改变的手段其实并不显眼,尤其是在之前受到反抗和拒绝之后,军中知道皇帝在车兹受了小伤,因此愤怒,再合理不过。
一手彬彬有礼的使节,一□□与火的铁骑,前朝旧梦结束的许多年后,在西域再次烙印下属于宗主国的威严。
“皇帝”只出现了一次,就回归了中军。因着上次受伤,之后的中军被保护得严严实实,依照提前传出的进军安排,向西追击的一老三小将领,带着所有后来归附的部落,编成联军,军队继续前进。
皇帝则带着削减的部分回撤,赶上最先离开的撤军,出战几个月,也到了回国的时候。
远方,薛琅十一日才回京,战功积累到了皇帝的要求,但皇帝不在宫中,他暂时也无法回宫见到母亲,与薛瑜见了一面,由薛瑜安排人从中传话,知道母亲过得不至于太苦,也放心了许多。
对他来说,其实很难说看到兄长成为太子后有多么明显的变化,除了搬到东宫、肉眼可见地忙碌和朝臣们的态度,没感觉薛瑜对他有什么区别。
不,还得加上如今变得更喜欢抓他和薛玥那个小丫头的课业这一条。
或许这就是被压迫者翻身做主后,选择对后来人重复的轮回吧。薛琅口中抱怨,对丢下了许多的赋文史记等等有些头疼,但身体还是十分诚实地听从了安排,在薛瑜身边重新捡起这些战事中并不需要的课业。
临时请假出来的薛玥声称,他的存在严重打扰了兄长的工作,他也有点嫌弃这个小丫头,争执最后的结果,是被薛瑜夹着一人丢到一边,坐在书房隔壁靠外侧支起来的小桌前,和薛玥一起霸占兄长。

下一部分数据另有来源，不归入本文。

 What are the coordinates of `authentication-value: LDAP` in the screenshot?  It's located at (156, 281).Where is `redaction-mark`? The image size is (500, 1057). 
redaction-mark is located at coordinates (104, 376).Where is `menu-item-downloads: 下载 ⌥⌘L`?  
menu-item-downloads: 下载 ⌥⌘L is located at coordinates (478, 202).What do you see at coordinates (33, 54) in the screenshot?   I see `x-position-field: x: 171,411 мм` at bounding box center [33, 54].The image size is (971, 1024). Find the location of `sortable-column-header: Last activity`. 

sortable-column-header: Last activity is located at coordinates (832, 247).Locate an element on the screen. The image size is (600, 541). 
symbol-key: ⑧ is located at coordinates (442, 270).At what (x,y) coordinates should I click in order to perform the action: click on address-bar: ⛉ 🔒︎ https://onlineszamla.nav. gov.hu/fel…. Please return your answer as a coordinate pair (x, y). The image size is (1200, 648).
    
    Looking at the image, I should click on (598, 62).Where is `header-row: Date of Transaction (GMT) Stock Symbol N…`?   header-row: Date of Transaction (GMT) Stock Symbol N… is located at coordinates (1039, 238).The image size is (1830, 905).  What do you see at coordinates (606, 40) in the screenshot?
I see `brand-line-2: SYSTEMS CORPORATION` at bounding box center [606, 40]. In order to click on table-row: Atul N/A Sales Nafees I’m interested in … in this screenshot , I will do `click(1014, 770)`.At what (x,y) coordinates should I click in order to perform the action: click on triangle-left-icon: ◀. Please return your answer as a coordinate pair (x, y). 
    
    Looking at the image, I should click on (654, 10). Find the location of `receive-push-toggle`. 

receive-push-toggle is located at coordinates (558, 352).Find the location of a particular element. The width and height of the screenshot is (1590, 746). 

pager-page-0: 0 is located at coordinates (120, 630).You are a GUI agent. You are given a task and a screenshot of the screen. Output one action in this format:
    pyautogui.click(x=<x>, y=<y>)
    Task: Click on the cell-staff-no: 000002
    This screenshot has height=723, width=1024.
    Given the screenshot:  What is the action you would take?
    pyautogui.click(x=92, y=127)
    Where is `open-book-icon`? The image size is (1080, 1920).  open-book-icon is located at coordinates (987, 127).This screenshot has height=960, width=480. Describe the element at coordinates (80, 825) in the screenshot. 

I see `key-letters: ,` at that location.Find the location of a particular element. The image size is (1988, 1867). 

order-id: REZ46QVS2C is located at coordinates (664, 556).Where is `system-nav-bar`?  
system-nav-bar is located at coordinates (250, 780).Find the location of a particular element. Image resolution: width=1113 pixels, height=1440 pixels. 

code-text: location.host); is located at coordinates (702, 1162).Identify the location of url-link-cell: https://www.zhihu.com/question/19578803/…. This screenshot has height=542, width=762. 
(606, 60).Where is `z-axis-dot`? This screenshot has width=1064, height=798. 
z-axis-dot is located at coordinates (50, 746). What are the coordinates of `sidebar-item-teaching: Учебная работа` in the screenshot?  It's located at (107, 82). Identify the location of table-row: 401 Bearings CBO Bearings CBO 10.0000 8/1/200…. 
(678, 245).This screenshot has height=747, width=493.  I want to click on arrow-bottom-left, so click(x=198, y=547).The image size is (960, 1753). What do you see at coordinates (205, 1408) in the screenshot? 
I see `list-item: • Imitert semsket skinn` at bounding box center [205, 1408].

之所以是隔壁,而不是同一间屋子,还得怪总是来议朝事、频频出入东宫的臣子们。不管是薛玥还是薛琅,不小心听一两句没什么,但都知情识趣地不会去深入参与。
光是看着薛瑜处理的事务,薛琅就觉得三哥做太子简直再合适不过了,这事看上去就不是一般人能承担的重任。